Finding the Holy Grail of Cell Line Development: Viable, Monoclonal Cells
When it comes to manual laboratory procedures, single-cell selection is near the top of the list. In this blog post we talk about how an automated single-cell selection and retrieval platform - CellCelector - is simplifying workflows and freeing researchers’ time to tackle hard scientific questions and develop life-saving therapies.
This article is posted on our Science Snippets Blog
Challenges in cell line development
Cell line development is the foundation for producing proteins, biological therapeutics, and other biomolecules. A crucial step in the process is selecting robust, healthy colonies that originate from a single cell, and then verifying the monoclonal status. Traditional methods of single-cell isolation and cloning are limiting dilution, single-cell sorting by FACS, and single-cell printing. But these are labor-intensive and expensive.
- Limiting dilution: takes a lot of time processing many plates and often fails to produce viable, monoclonal colonies.
- FACS and single-cell printing: compromise cell health and viability by stressing the cells, either with sheer force or isolation.
A new method known as high-throughput nanowell-based image-verified cloning (HT-NIC) speeds up the cell line development process by producing colonies that are 100% verified monoclonal, with better outgrowth rates.
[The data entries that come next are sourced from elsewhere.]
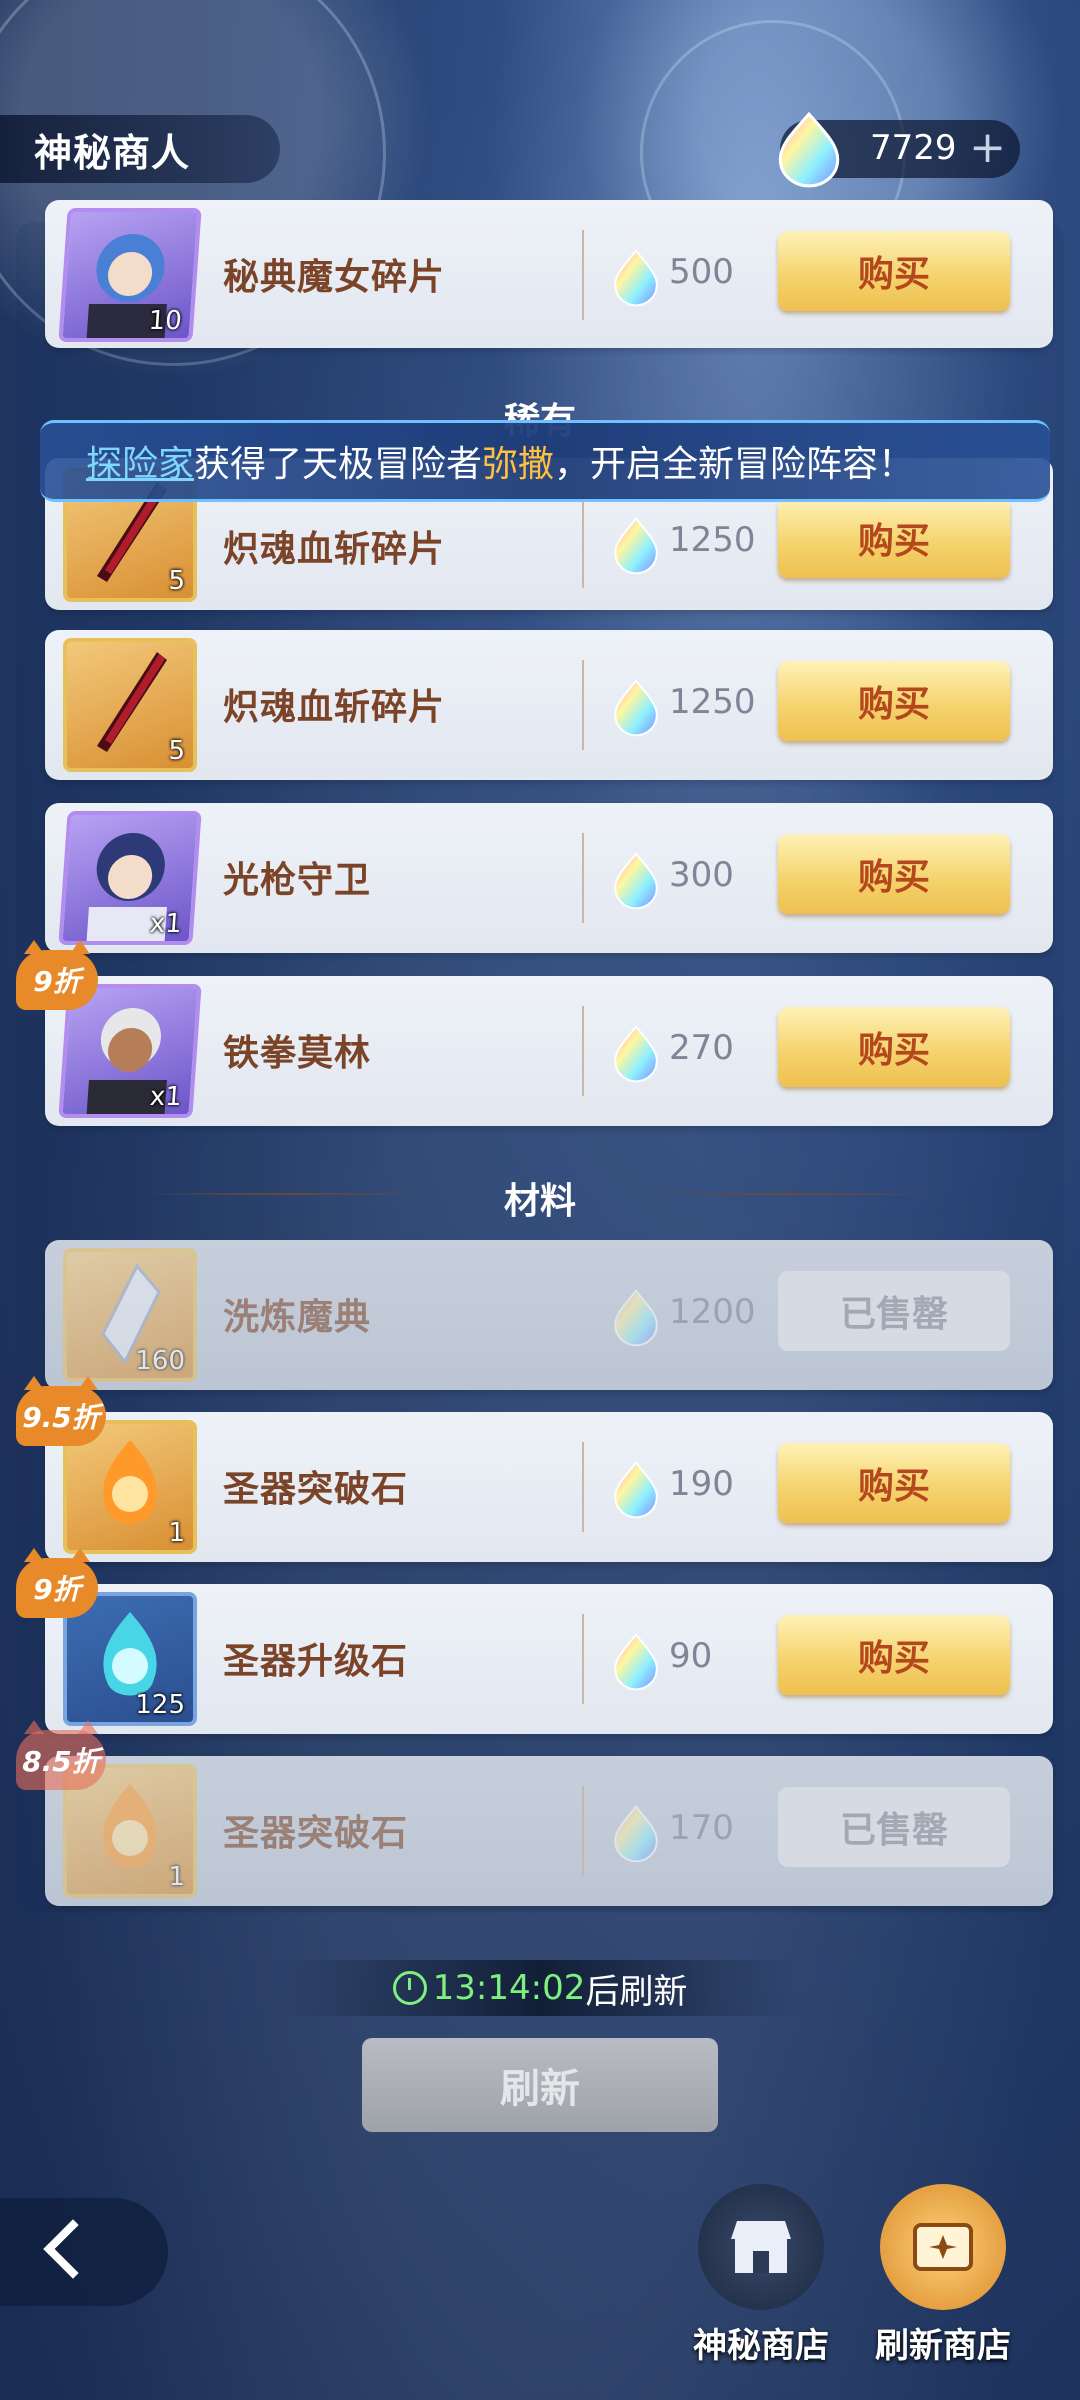 The width and height of the screenshot is (1080, 2400). I want to click on item-price: 90, so click(691, 1656).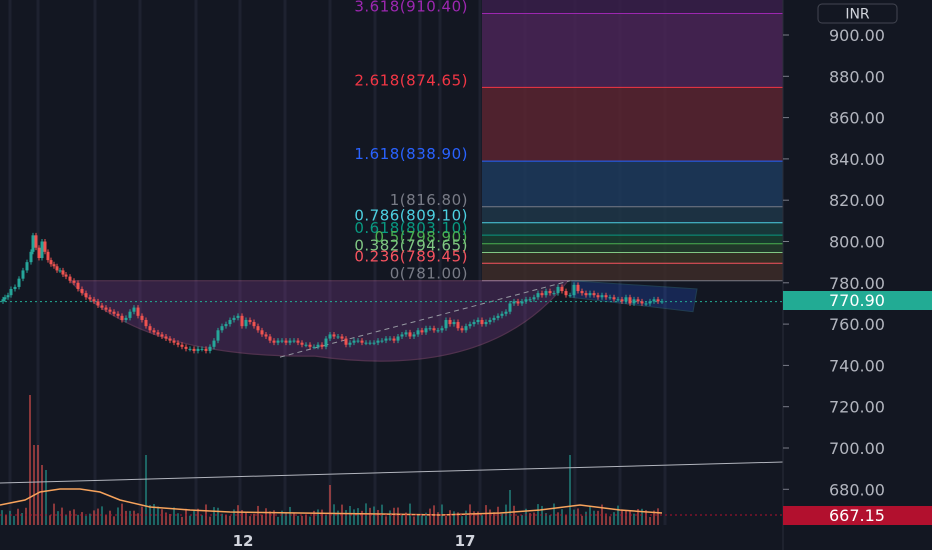  Describe the element at coordinates (857, 408) in the screenshot. I see `price-tick-9: 720.00` at that location.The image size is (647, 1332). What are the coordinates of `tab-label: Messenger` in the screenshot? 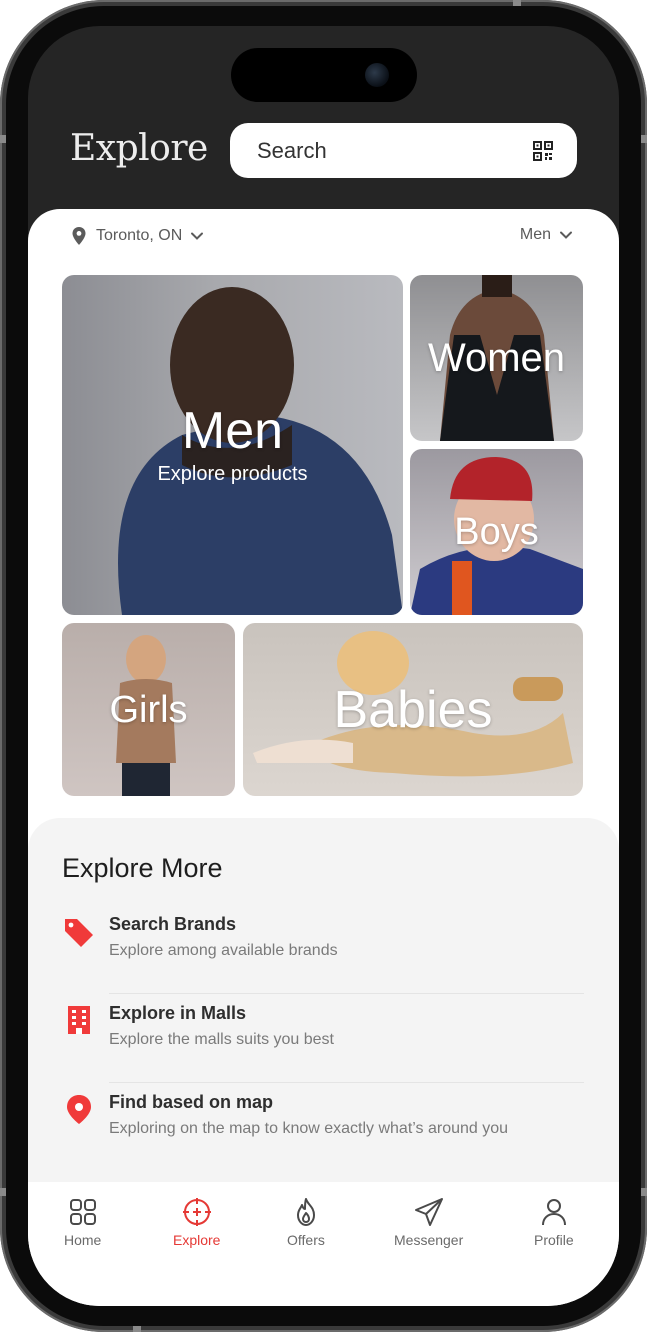 It's located at (429, 1240).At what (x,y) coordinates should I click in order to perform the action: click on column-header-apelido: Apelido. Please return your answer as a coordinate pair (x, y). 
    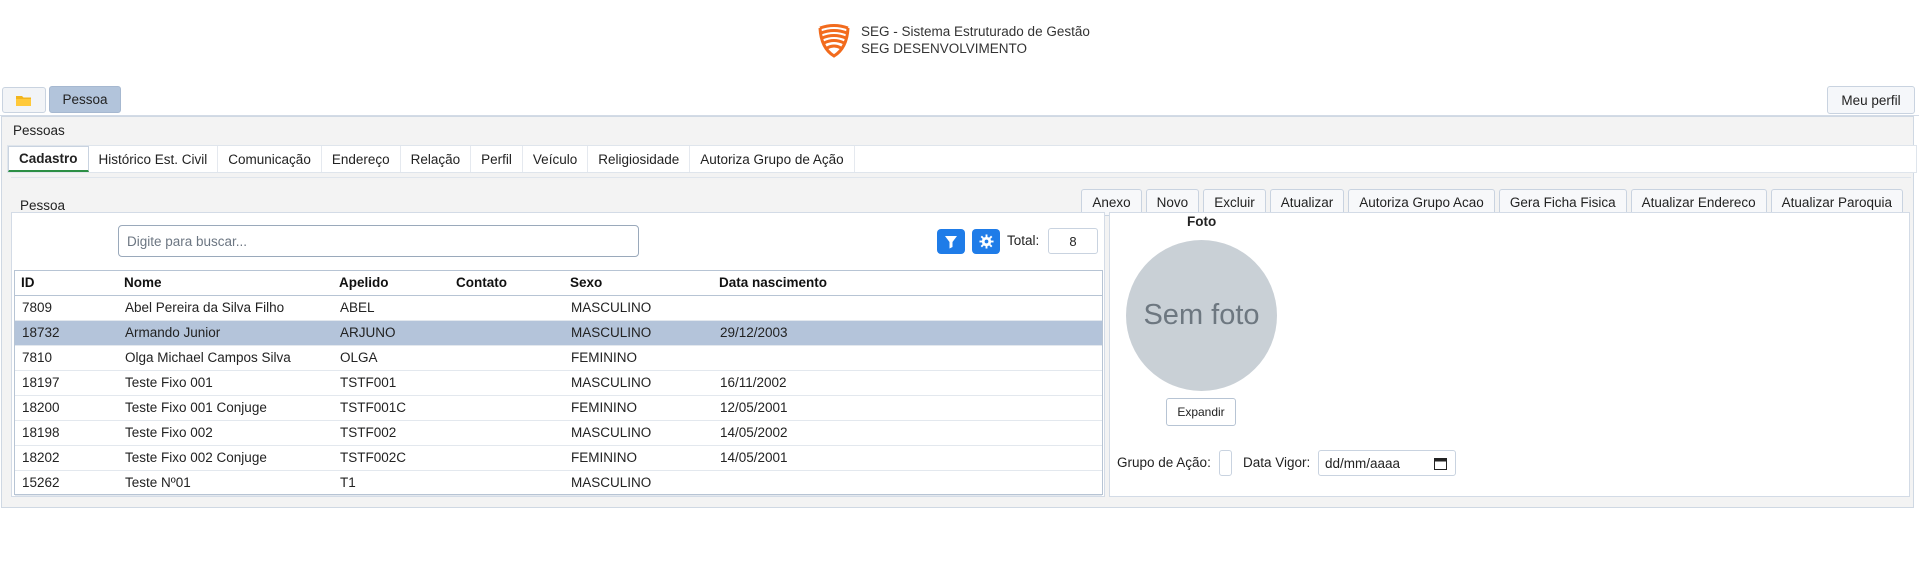
    Looking at the image, I should click on (392, 284).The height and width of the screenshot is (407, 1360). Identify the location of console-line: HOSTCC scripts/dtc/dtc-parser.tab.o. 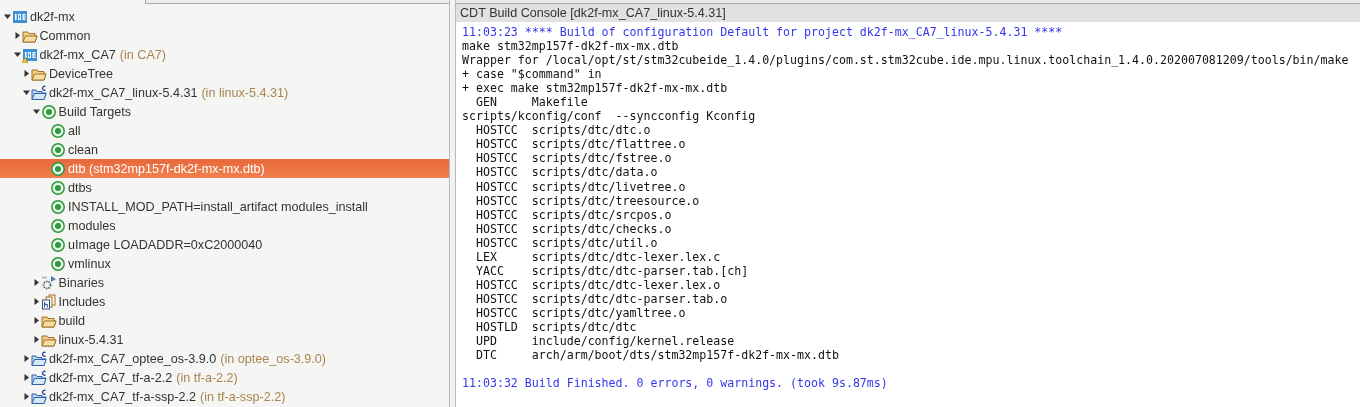
(601, 298).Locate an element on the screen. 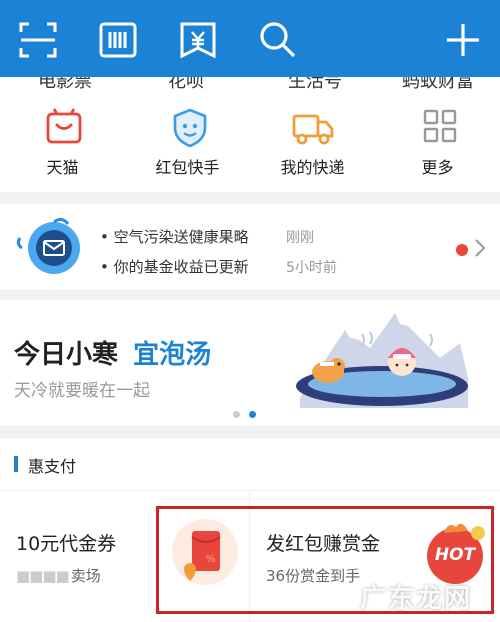 This screenshot has width=500, height=622. notice-text-2: 你的基金收益已更新 is located at coordinates (181, 267). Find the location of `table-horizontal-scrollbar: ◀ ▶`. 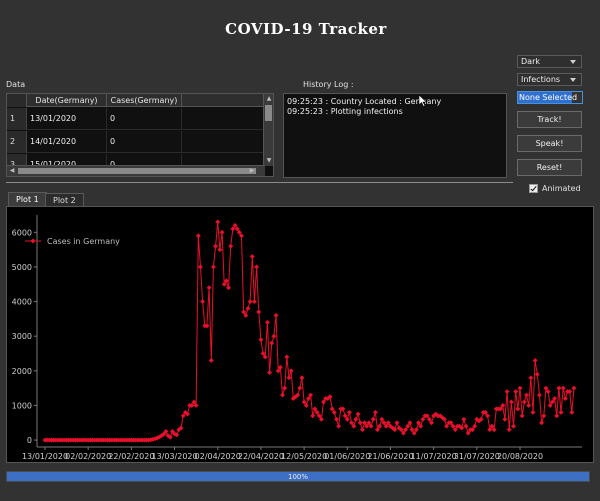

table-horizontal-scrollbar: ◀ ▶ is located at coordinates (136, 170).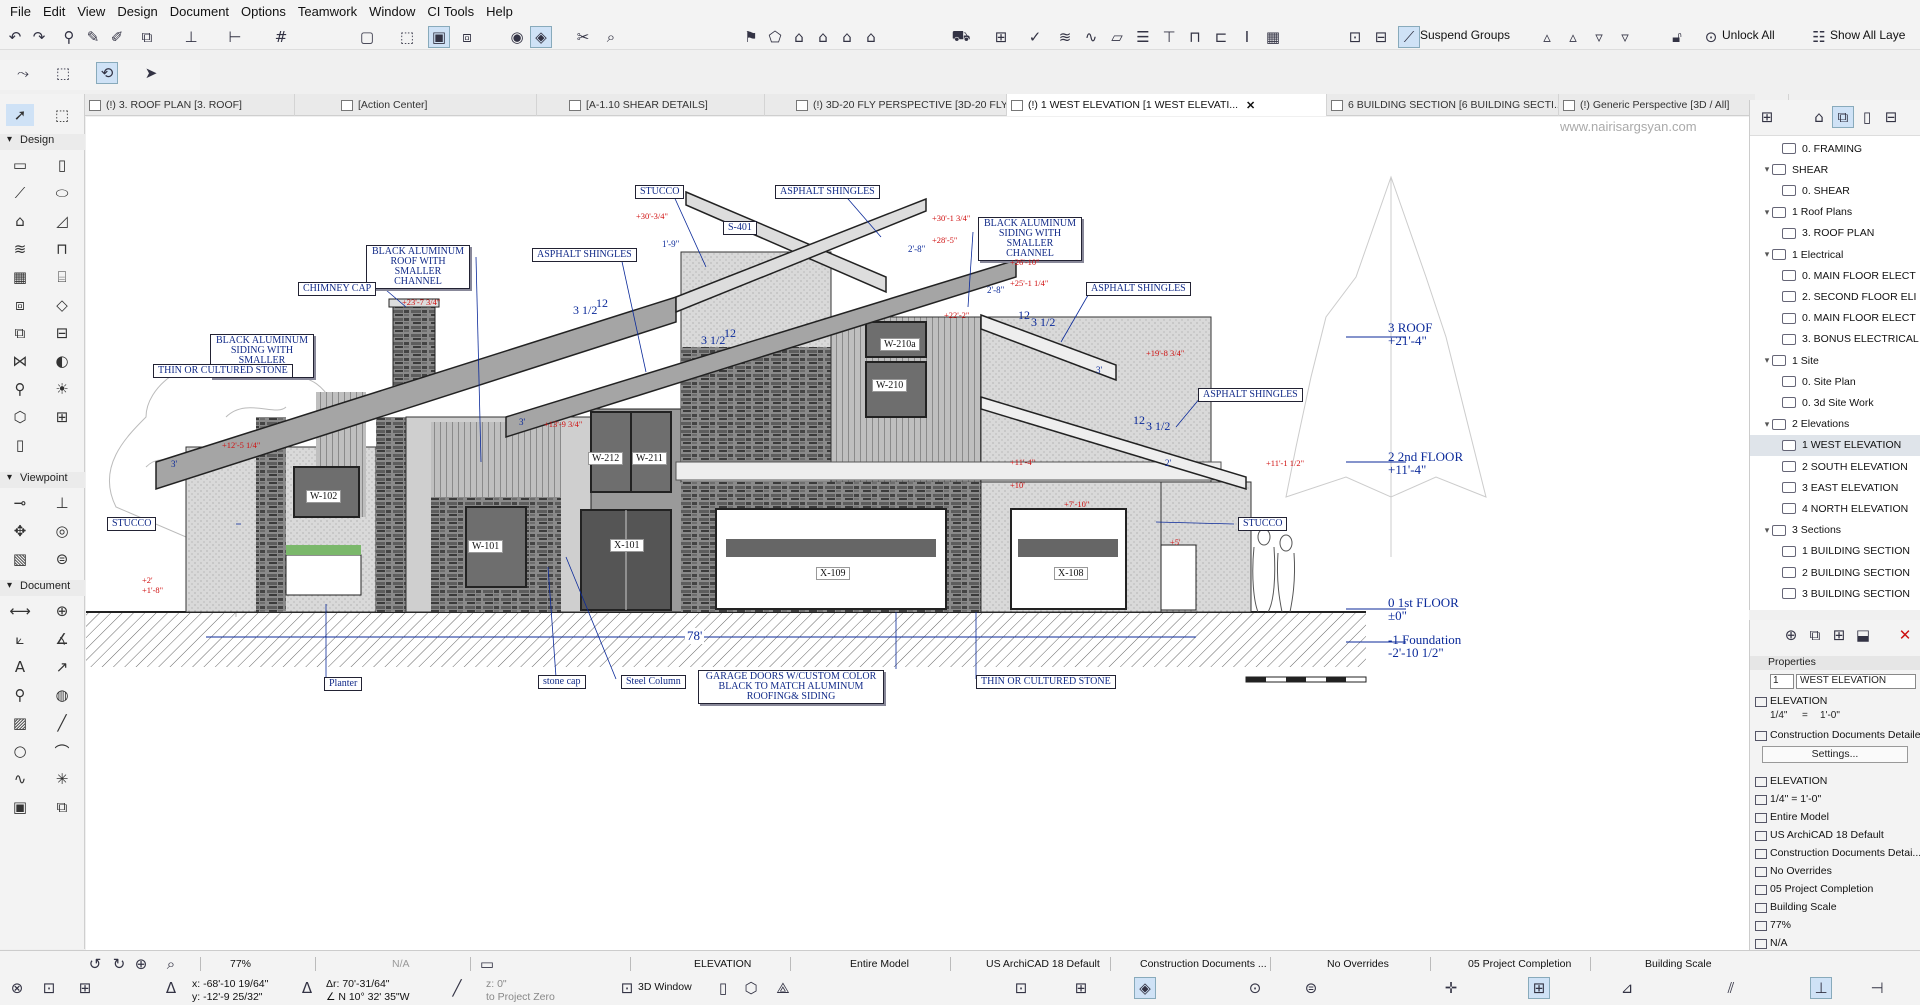  Describe the element at coordinates (1905, 635) in the screenshot. I see `delete-view-icon: ✕` at that location.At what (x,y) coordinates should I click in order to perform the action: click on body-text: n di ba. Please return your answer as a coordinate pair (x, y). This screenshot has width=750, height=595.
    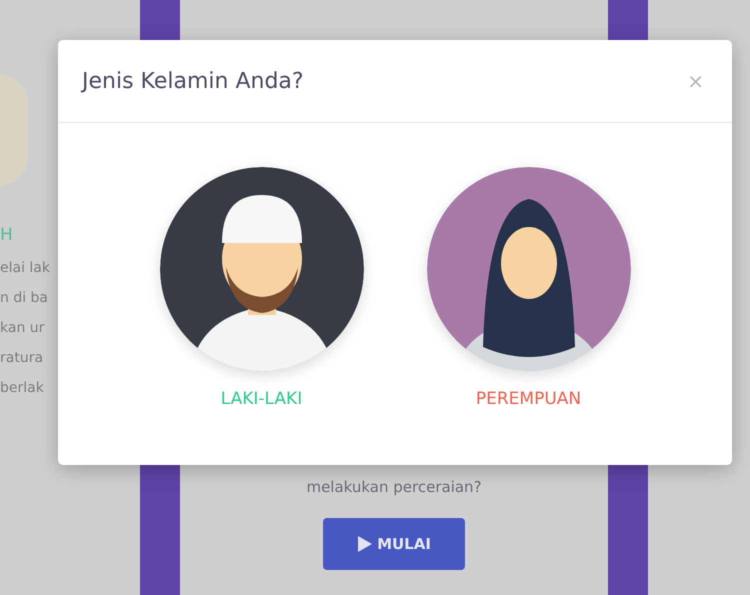
    Looking at the image, I should click on (25, 298).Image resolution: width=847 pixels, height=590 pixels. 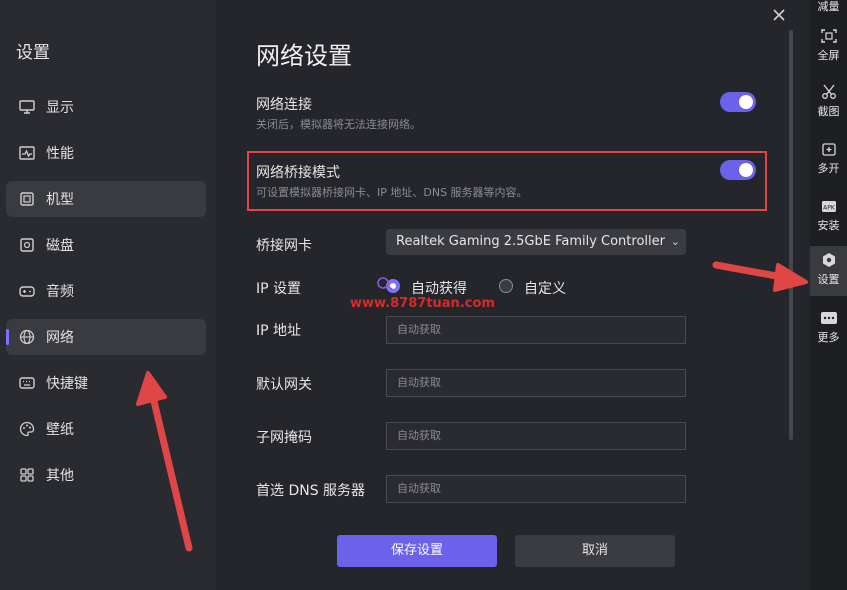 I want to click on more-icon, so click(x=829, y=318).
Higher throughput speeds up cell-line development
The key to the throughput advantage with HT-NIC is the nanowell plates. Nanowell plates are 6- or 24-well cell culture plates that have thousands of tiny (e.g., 200 µm) nanowells at the bottom of each well. Nanowells can effectively isolate single cells within a much smaller area. For example, a single well from a 24-well nanowell plate can yield up to 500 target clones. By comparison, getting this many clones using the limiting dilution method requires more than two dozen 96-well plates.
HT-NIC also increases throughput by simplifying the overall cell line development workflow. It not only automates and combines steps, like colony selection and transfer, but also uses automated imaging to verify monoclonality and viability. What you get are viable, monoclonal, productive colonies in less than a week.
Depending on the plate type, there are between 4,300 to 22,000 nanowells per well, or between 100,000 to 130,000 nanowells per plate.
Verified monoclonality with automated imaging
Monoclonality of the producer cell is extremely important when trying to manufacture a safe and reliable biologic. In traditional workflows, scientists check for monoclonal status either manually or retroactively after outgrowth. With HT-NIC, this is done automatically.
After the initial seeding, each cell gets a unique ID and is tracked through growth, assessment, and colony picking. After a few days, nanowell plates are automatically scanned (e.g., for expression of fluorescent markers) and ranked for viability and monoclonal status. Clones verified as monoclonal and healthy are automatically picked and transferred to multiwell plates for further expansion. Importantly, the process supports compliance with full documentation and images acquired both before and after colony selection.
With the CellCelector HT-NIC approach, cells are separated within 200 µm sized nanowells and automatically identified by software.
Healthier cells with stronger outgrowth
Cultured cells are more likely to thrive together where they have access to natural growth factors shared through the medium. In contrast to traditional cell culture plates, the HT-NIC method supports cell health and outgrowth rates due to the unique architecture of its nanowell plates.
Although single cells are physically isolated within tiny nanowells, they can maintain chemical crosstalk through shared medium inside the well. Using nanowell plates improves cell health and increases the likelihood of success with difficult-to-grow cell types, while maintaining the monoclonality of all single cells.
In the CellCelector HT-NIC method, physically isolated single cells are grown to 20–75 cells per clone. Monoclonal, viable clones are automatically picked and transferred into 96- or 384-well plates for further analysis.
Conclusion
Cell line development is core to biomolecule development. However, it is also a regular bottleneck due to the challenging nature of identifying viable, monoclonal cell lines. The HT-NIC method relieves three of the main pain points in this process: throughput, viability, and monoclonality. After one round of cloning, the HT-NIC method produces verified monoclonal colonies with better health and stronger outgrowth rates compared to traditional cell line development methods - all in less than one week.